Try it: Set down all of the data exactly. Pictures stay out of the copy.

Provided information:
+ + +

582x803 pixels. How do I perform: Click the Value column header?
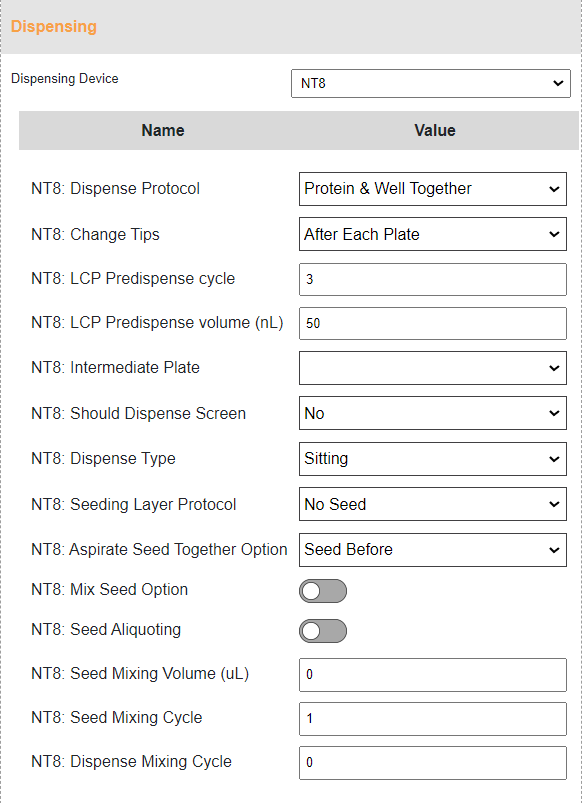point(434,131)
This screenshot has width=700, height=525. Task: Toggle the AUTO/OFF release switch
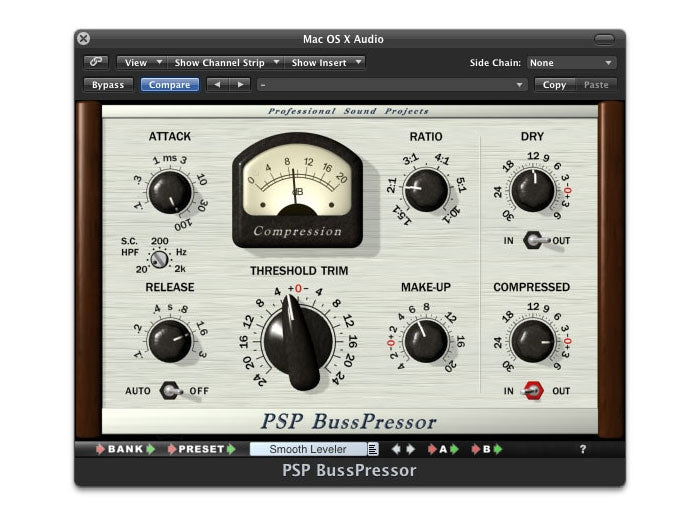point(170,391)
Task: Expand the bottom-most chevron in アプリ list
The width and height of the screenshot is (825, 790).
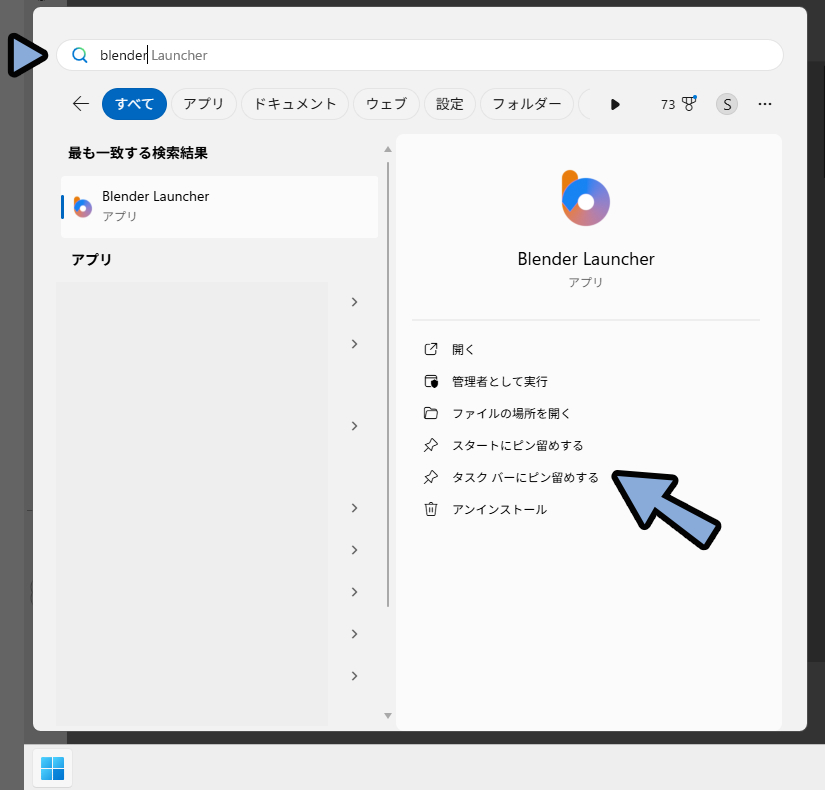Action: pos(354,676)
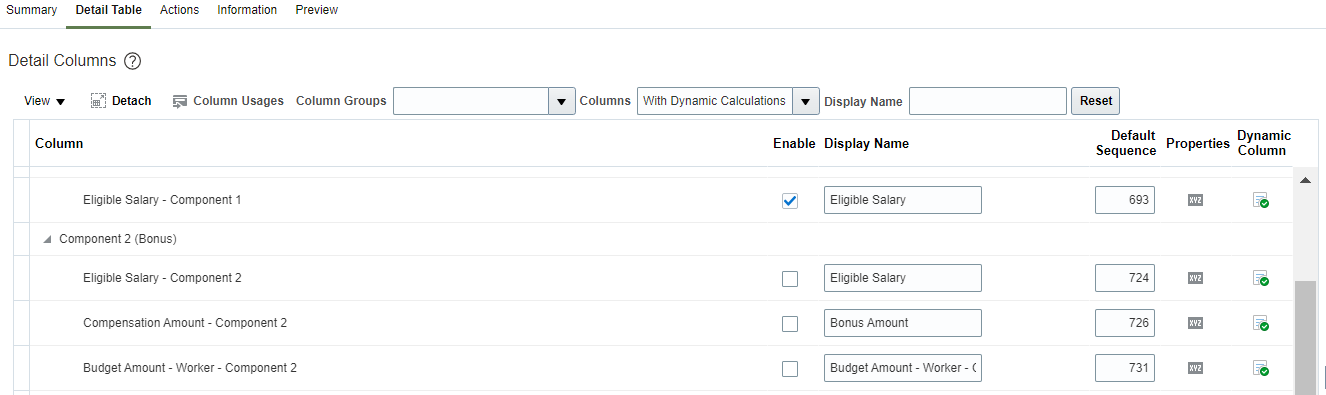Open the View menu
The width and height of the screenshot is (1326, 395).
tap(44, 101)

+ + +

Answer to this task:
582x803 pixels. How do I perform: Click the Value column header?
point(434,131)
This screenshot has width=700, height=525. Task: Toggle the AUTO/OFF release switch
point(170,391)
Task: Expand the bottom-most chevron in アプリ list
The width and height of the screenshot is (825, 790).
Action: pos(354,676)
Open the View menu
The width and height of the screenshot is (1326, 395).
tap(44, 101)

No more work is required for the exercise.